PROBLEM STATEMENT:
Only one part of the listing is needed: the lines from the one with "415x653 pixels. Task: Collapse" through the last line, copied exactly and free of pictures.
- - - - -
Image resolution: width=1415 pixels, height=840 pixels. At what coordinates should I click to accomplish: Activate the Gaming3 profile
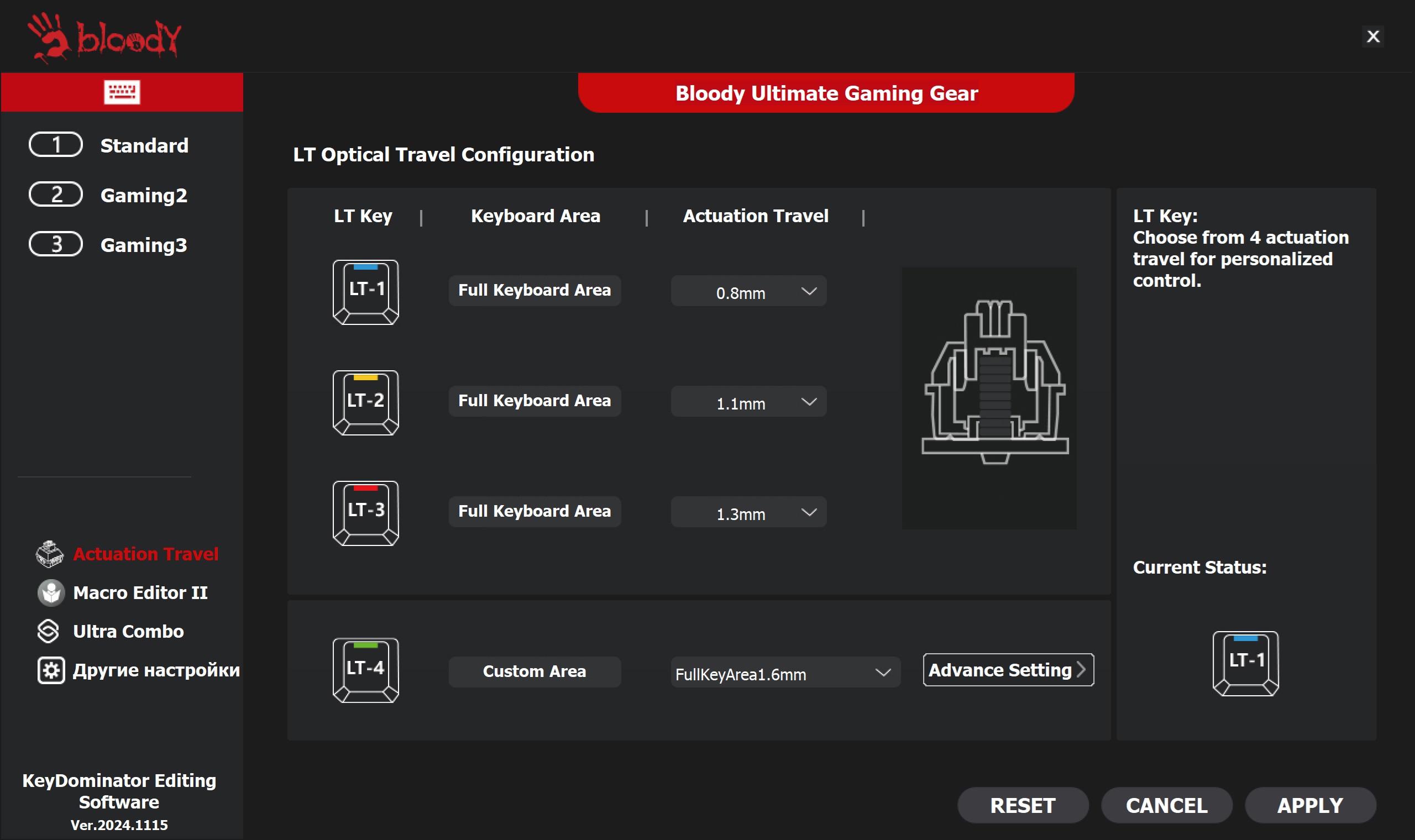109,245
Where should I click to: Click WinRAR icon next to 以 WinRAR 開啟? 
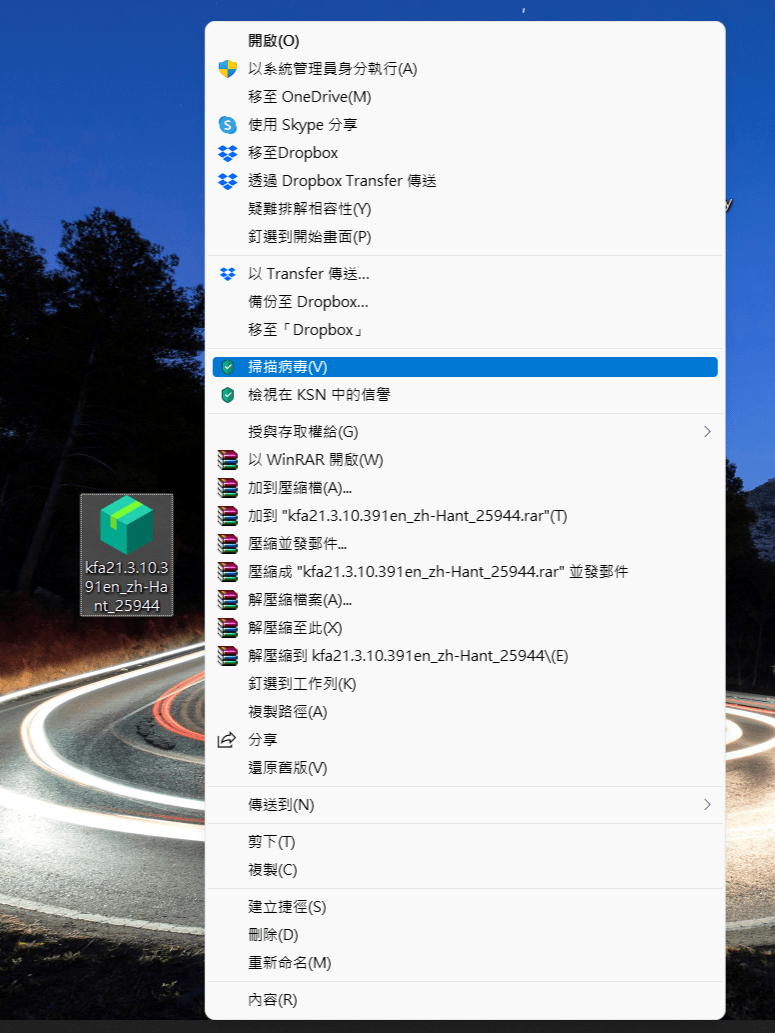(x=227, y=460)
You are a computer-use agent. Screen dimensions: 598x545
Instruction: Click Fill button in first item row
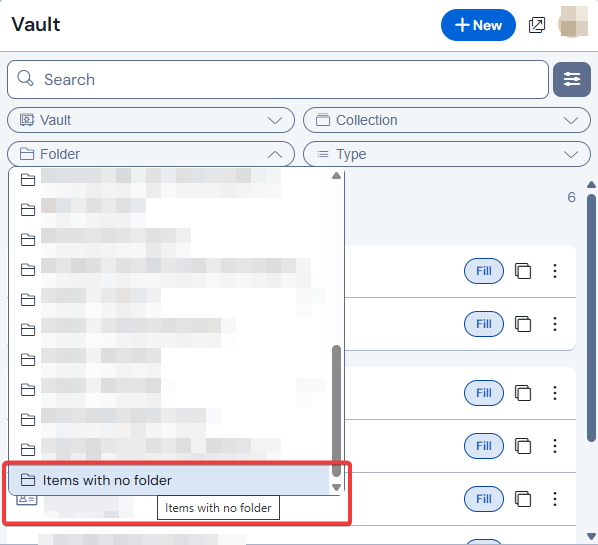tap(484, 271)
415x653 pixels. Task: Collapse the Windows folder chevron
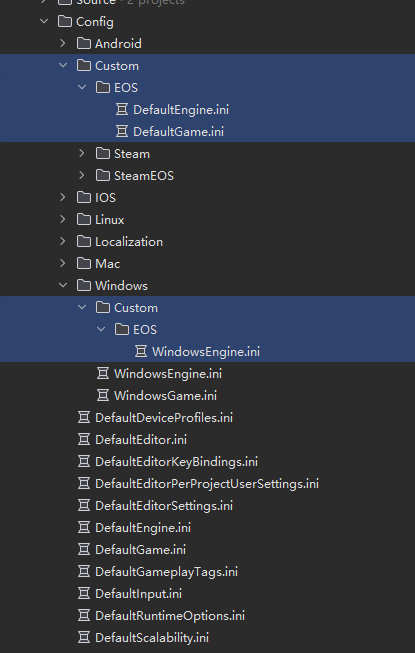click(x=63, y=285)
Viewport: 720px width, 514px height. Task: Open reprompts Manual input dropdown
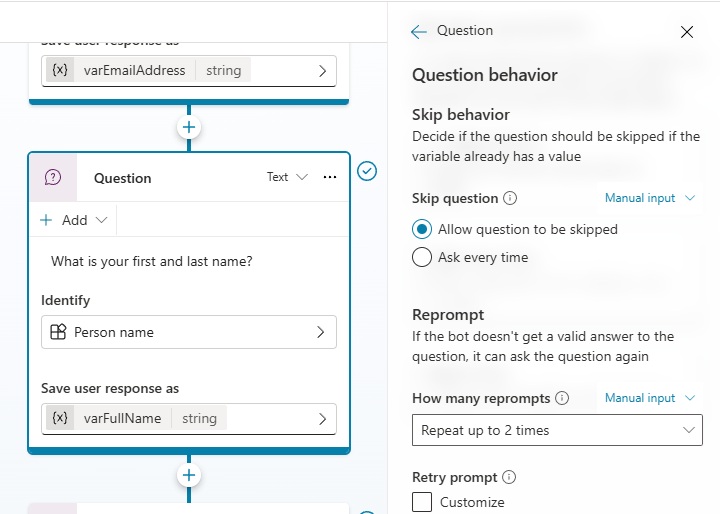[x=650, y=398]
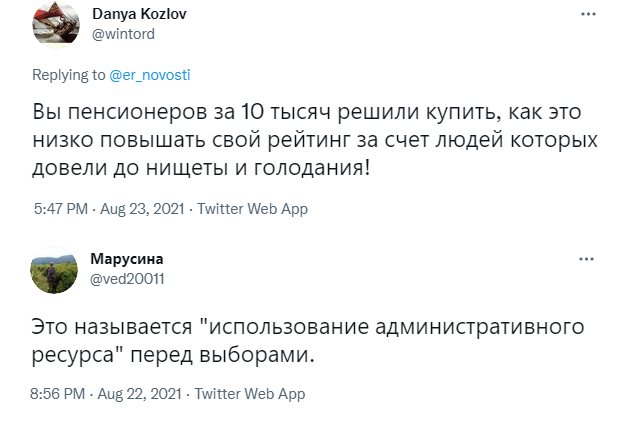The image size is (624, 424).
Task: Click the 8:56 PM time on Марусина's tweet
Action: pos(60,394)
- - - - -
SOLUTION FOR THIS TASK:
415x653 pixels. Task: Collapse the Windows folder chevron
click(x=63, y=285)
Viewport: 720px width, 514px height. Task: Open reprompts Manual input dropdown
[x=650, y=398]
The image size is (624, 424).
Task: Click the 8:56 PM time on Марусина's tweet
Action: pos(60,394)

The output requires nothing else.